-- ENTRIES SUPPLIED follows --
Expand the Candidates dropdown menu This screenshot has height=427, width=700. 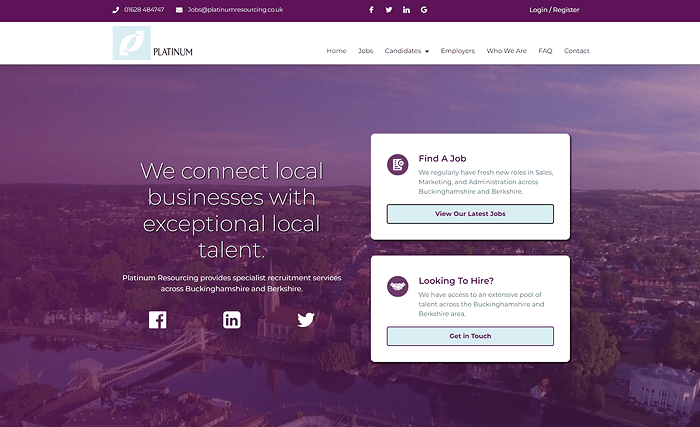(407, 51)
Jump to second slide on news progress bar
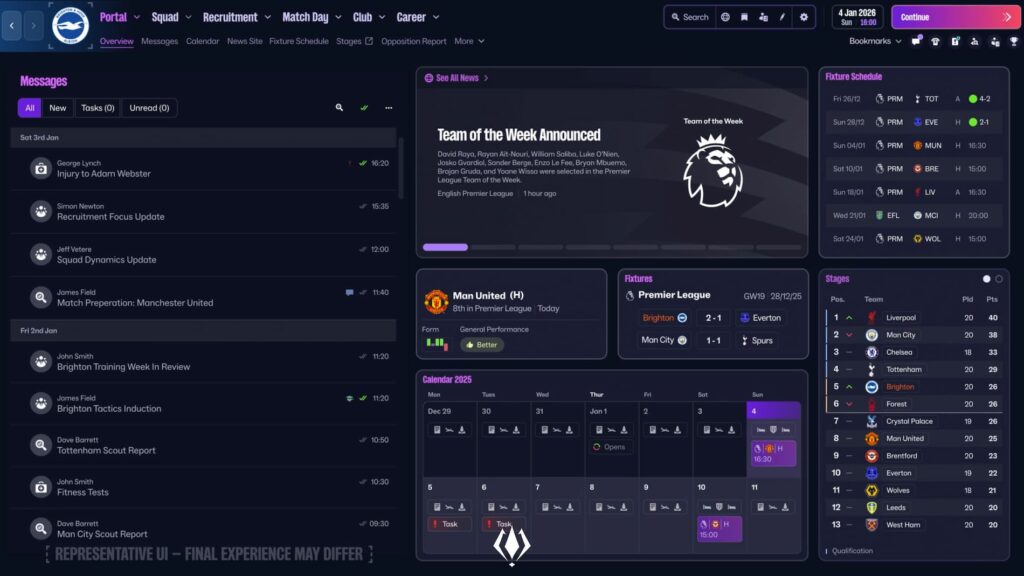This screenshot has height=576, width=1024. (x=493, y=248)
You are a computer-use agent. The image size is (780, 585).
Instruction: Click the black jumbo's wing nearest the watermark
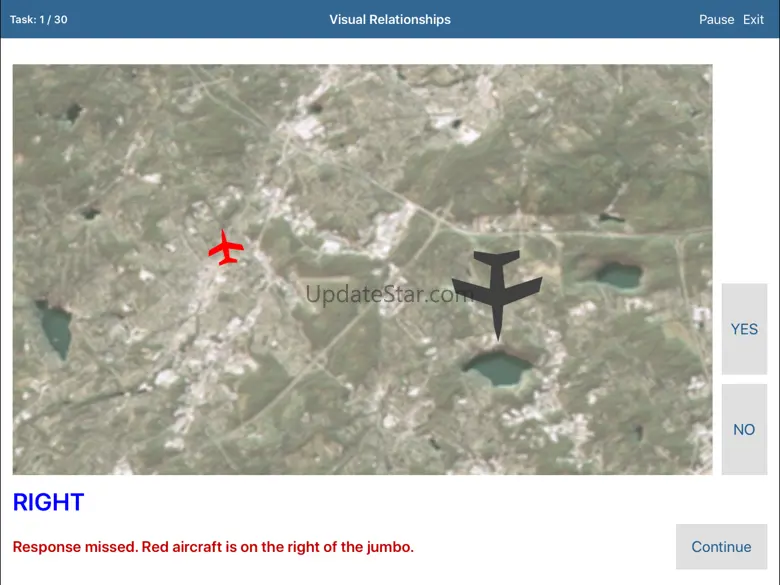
-- ENTRIES SUPPLIED concluded --
◆ **WORK INSTRUCTION**: What you write must match, line for line, the lines from the one with "Jump to second slide on news progress bar" through the last line of the data above, minus the pictures.

◆ **RESPONSE TO THE EXERCISE**:
Jump to second slide on news progress bar
This screenshot has height=576, width=1024. (x=493, y=248)
You are a computer-use agent. The image size is (780, 585).
Instruction: Click the black jumbo's wing nearest the watermark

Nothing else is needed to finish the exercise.